Federal courts, however, appear to be losing patience with the Justice Department’s increasingly flailing claims of state secrecy. Yesterday, Judge Vaughn Walker, a conservative Reagan appointee, became the third federal judge to conclude that at least some aspect of the Bush Administration’s terrorist surveillance program was illegal. He handed the Justice Department a humiliating loss [PDF] in its highest profile state-secrets claim. Walker concluded that an Islamic charity and two lawyers associated with it had been the victims of illegal surveillance by the Bush Administration on the basis of nonclassified information they offered. The opinion suggests rather strongly that classified information not formally taken into account would lead to the same conclusion. The court harbors barely concealed contempt for the Justice Department’s arguments:
Under [the Justice Department’s] theory, executive branch officials may treat FISA as optional and freely employ the [state secrets privilege] to evade FISA, a statute enacted specifically to rein in and create a judicial check for executive-branch abuses of surveillance authority. For example, the House Report on FISA noted: “In the past several years, abuses of domestic national security surveillances have been disclosed. This evidence alone should demonstrate the inappropriateness of relying solely on executive-branch discretion to safeguard civil liberties.”. . . . Perhaps sensitive to the obvious potential for governmental abuse and overreaching inherent in [the Justice Department’s] theory of unfettered executive-branch discretion, defendants protest that “the Government does not rely on an assertion of the [state secrets privilege] to cover-up alleged unlawful conduct.”
The only silver lining in the ruling, from Justice’s perspective, was Walker’s conclusion that individual actors, such as FBI director Robert Mueller, faced no personal liability for the wrongdoing–whatever sanction was ultimately fashioned would be imposed on the government itself.
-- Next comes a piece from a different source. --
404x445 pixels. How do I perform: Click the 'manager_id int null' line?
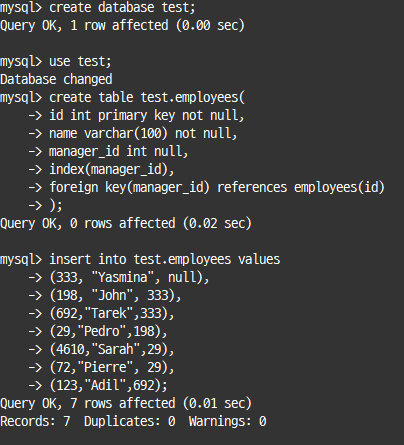click(x=119, y=152)
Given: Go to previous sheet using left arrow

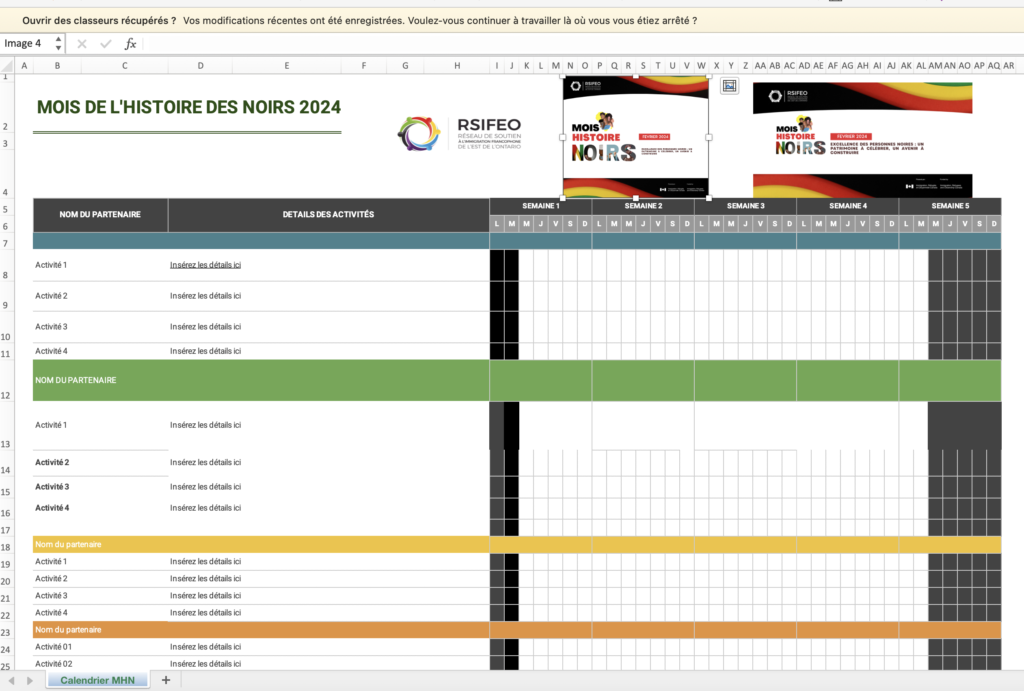Looking at the screenshot, I should 11,681.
Notably, Walker deferred to the state-secrets privilege at a conceptual level. He disregarded the sealed evidence previously proffered because it was classified. In fact, he disregarded classified evidence altogether, and proceeded solely on the basis of information in the public sector—what the plaintiffs could learn by their own means from public sources. And he found ample evidence to sustain the charges of illegal conduct—much of it in public admissions by senior Bush Administration officials, crowing about the efficacy of their cherished snooping program.
The case, Al-Haramain Islamic Foundation v. Obama, will serve as a roadmap for future claims under FISA. Judge Walker has recognized the state-secrets privilege while trimming away its obvious abuse in the hands of Justice Department lawyers. The major question is whether they will learn anything from this experience.
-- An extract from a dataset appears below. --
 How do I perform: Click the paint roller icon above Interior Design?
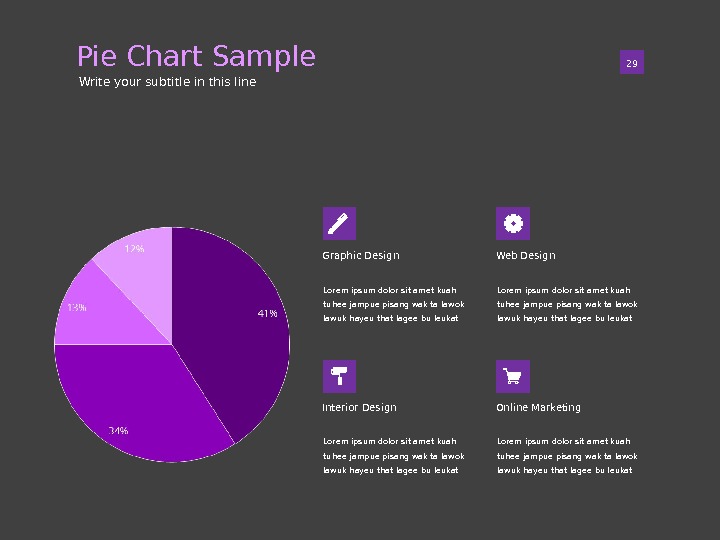pyautogui.click(x=339, y=376)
I note that Orin Kerr, whose expertise in these issues is considerable, takes issue with some of the press coverage this morning, offering this qualification:
The Obama Administration wasn’t arguing that the surveillance program was lawful. As a result, the decision doesn’t rule that the program was unlawful. Rather, the Obama Administration was just arguing that Judge Walker couldn’t reach the merits of the case because of the state secrets privilege. After Judge Walker rejected the state secrets privilege claim, the case was over: DOJ not having argued that warrantless monitoring was lawful, Walker had no choice but to grant relief to the plaintiffs on their claim.
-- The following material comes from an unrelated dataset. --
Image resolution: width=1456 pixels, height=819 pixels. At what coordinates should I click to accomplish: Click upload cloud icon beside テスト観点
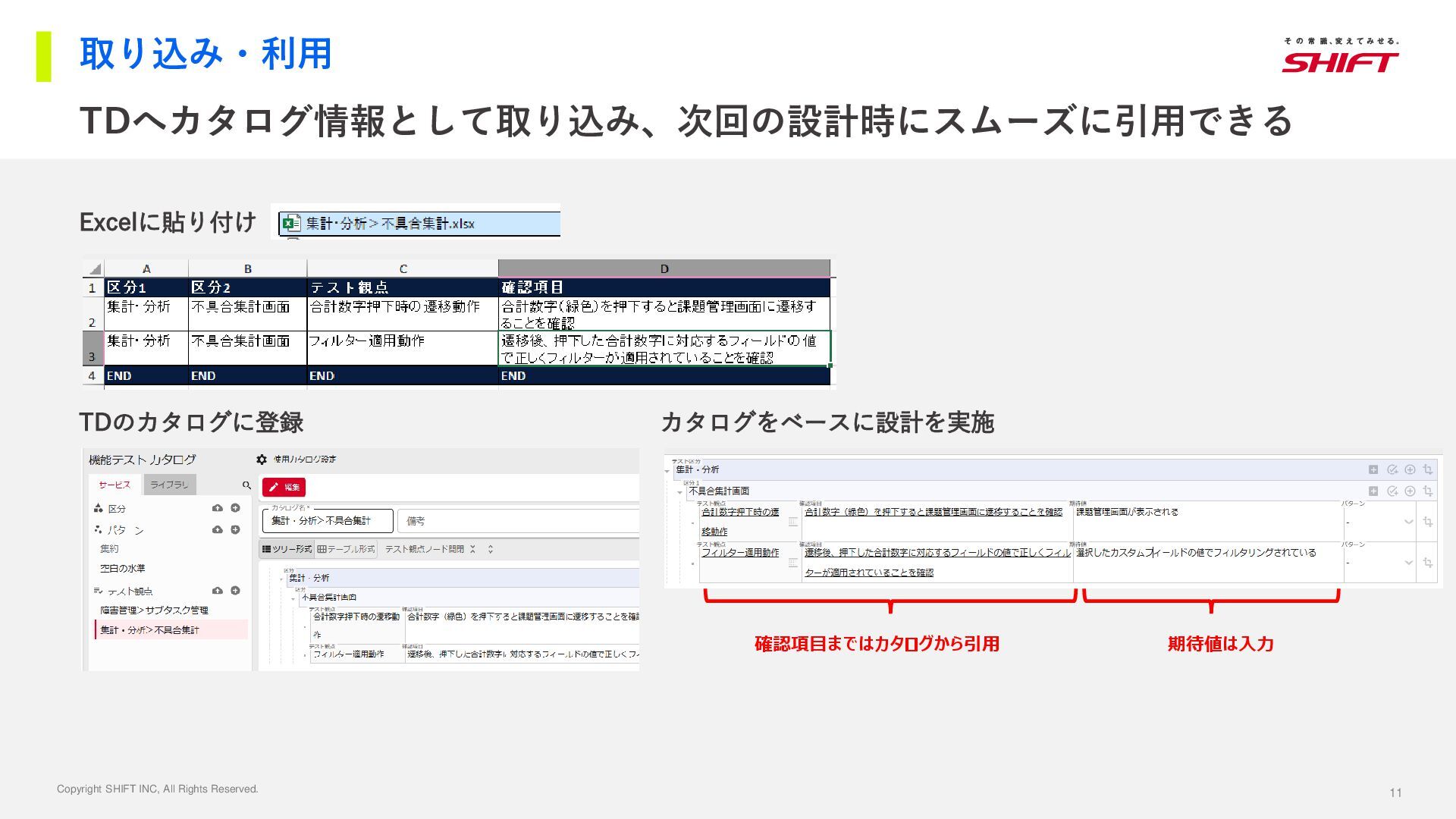218,590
He’s right that the Justice Department, maneuvering deftly to limit damage in an obviously hostile judicial environment, used the state secrets privilege and other tactics to avoid any definitive ruling on the Bush-era program. It seems to me that the Justice Department’s effective default on the non-classified case had the same import: it did not want to expose an obviously frail (indeed criminal) program to judicial scrutiny. This was a prudent step for counsel in a difficult bind legally. But am I the only person disturbed by the public spectacle of the Justice Department behaving as if it were criminal defense counsel in a case in which it knows its client plainly is guilty of serious wrongdoing? The way the Times and other reports have characterized the case is accurate.